DECISION OF THE BOARD; March 7, 1991
The applicant is a trade union within the meaning of l(l)(p) of the Labour Relations Act and is an affiliated bargaining agent of a designated employee bargaining agency. Pursuant to the designation issued by the Minister under section 139(1) of the Act on April 10, 1980, that designated employee bargaining agency is The United Brotherhood of Carpenters and Joiners of America and the Ontario Provincial Council of the United Brotherhood of Carpenters and Joiners of America.
This is an application for certification within the meaning of section 119 of the Labour Relations Act which has been made pursuant to section 144(1).

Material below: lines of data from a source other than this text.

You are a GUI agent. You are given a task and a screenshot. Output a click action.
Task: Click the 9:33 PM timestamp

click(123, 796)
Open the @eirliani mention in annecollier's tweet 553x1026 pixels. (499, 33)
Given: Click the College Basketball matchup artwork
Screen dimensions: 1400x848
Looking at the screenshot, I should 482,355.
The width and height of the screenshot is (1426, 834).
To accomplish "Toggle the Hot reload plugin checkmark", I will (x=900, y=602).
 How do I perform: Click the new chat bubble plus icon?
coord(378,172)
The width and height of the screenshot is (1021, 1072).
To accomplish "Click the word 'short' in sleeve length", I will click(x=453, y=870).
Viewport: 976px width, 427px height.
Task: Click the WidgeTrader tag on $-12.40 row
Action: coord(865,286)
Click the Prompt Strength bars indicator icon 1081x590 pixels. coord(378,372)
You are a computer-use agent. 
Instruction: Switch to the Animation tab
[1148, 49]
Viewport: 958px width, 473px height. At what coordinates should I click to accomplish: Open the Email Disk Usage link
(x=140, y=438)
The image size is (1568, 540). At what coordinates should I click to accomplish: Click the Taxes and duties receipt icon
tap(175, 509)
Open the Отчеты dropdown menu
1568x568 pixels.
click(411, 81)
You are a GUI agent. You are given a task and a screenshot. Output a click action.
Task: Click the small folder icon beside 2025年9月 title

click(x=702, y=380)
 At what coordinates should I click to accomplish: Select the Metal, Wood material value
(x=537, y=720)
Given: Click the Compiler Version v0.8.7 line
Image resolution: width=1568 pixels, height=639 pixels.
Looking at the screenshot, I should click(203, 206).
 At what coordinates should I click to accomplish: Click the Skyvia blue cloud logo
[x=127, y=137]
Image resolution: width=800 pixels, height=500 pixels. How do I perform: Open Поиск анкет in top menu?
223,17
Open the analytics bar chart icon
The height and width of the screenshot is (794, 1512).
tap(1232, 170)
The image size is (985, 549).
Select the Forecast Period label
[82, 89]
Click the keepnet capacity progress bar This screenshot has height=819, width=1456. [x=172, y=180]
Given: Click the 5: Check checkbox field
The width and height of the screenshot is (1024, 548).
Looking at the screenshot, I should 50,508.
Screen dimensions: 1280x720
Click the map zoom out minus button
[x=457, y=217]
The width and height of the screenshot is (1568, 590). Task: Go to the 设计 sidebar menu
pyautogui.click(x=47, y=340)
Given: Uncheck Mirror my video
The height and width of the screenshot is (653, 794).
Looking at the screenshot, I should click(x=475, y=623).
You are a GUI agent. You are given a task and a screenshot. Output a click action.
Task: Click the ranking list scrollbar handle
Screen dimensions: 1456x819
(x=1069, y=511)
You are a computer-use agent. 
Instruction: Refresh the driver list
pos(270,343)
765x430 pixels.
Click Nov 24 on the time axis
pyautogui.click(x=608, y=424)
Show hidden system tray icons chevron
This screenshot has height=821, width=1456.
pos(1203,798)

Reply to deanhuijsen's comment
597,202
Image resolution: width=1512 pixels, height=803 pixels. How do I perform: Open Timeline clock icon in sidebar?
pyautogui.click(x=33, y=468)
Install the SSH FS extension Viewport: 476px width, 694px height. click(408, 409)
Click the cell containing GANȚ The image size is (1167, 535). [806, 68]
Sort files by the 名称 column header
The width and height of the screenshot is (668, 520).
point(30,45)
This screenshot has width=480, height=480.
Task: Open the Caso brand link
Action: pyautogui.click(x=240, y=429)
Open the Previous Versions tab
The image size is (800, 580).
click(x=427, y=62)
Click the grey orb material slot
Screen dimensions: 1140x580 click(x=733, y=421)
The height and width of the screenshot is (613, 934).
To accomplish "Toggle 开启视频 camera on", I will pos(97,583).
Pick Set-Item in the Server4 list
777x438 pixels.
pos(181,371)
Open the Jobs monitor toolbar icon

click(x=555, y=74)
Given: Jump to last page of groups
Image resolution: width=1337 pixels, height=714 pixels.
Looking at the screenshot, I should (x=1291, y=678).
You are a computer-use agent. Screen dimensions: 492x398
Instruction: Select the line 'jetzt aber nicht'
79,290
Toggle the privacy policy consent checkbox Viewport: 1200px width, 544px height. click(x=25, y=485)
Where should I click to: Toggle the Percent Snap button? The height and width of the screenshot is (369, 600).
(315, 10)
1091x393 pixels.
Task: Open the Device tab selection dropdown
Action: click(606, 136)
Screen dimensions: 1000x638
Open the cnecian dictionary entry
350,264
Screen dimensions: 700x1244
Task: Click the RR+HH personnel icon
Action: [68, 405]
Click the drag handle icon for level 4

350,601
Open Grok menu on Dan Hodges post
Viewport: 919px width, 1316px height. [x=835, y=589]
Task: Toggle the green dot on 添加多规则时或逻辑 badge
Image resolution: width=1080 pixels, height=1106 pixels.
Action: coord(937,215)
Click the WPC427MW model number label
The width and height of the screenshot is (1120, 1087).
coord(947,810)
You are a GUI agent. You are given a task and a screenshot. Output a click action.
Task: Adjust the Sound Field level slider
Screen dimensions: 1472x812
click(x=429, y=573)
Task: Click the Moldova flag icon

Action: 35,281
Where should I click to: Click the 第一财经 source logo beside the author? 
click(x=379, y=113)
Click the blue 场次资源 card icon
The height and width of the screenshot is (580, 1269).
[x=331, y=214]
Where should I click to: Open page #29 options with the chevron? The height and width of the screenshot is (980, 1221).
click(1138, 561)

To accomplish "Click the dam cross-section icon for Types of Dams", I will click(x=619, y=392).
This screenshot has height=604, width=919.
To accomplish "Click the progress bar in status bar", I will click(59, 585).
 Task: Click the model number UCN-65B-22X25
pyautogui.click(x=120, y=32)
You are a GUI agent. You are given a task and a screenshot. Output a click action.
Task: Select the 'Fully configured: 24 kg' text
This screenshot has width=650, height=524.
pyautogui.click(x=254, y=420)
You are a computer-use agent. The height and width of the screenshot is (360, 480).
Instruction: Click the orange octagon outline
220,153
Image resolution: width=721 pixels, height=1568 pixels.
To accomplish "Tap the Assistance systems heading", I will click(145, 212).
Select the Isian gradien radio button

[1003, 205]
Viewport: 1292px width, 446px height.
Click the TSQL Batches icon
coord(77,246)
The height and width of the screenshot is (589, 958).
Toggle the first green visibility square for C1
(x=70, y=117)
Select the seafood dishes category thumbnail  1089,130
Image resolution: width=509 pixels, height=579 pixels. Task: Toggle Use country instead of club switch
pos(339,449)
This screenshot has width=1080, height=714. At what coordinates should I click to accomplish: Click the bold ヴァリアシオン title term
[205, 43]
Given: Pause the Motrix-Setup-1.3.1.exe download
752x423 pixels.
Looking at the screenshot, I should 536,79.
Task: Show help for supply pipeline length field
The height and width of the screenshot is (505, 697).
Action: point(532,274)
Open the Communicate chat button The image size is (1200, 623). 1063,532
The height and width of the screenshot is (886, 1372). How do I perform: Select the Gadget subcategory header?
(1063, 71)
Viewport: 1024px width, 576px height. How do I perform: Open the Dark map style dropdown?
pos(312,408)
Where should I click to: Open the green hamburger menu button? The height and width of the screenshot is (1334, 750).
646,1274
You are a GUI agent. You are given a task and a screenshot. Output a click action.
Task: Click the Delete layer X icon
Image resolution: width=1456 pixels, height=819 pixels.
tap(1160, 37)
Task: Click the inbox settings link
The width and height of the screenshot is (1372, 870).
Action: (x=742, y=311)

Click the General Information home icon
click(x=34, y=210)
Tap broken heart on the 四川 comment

On the basis of the material before the Board, and pursuant to section 144(1) of the Act, the Board was satisfied (and ruled, orally, at the hearing on March 4, 1991) that all carpenters and carpenters' apprentices in the employ of the respondent in the industrial, commercial and institutional sector of the construction industry in the Province of Ontario and all carpenters and carpenters' apprentices in the employ of the respondent in all sectors of the construction industry, excluding the industrial, commercial and institutional sector, in the Municipality of Metropolitan Toronto, the Regional Municipalities of Peel and York, the Towns of Oakville and Halton Hills and that portion of the Town of Milton within the geographic Townships of Esquesing and Trafalgar, and the Towns of Ajax and Pickering in the Regional Municipality of Durham, save and except non-working foremen and persons above the rank of non-working foreman, constitute a unit of employees of the respondent appropriate for collective bargaining.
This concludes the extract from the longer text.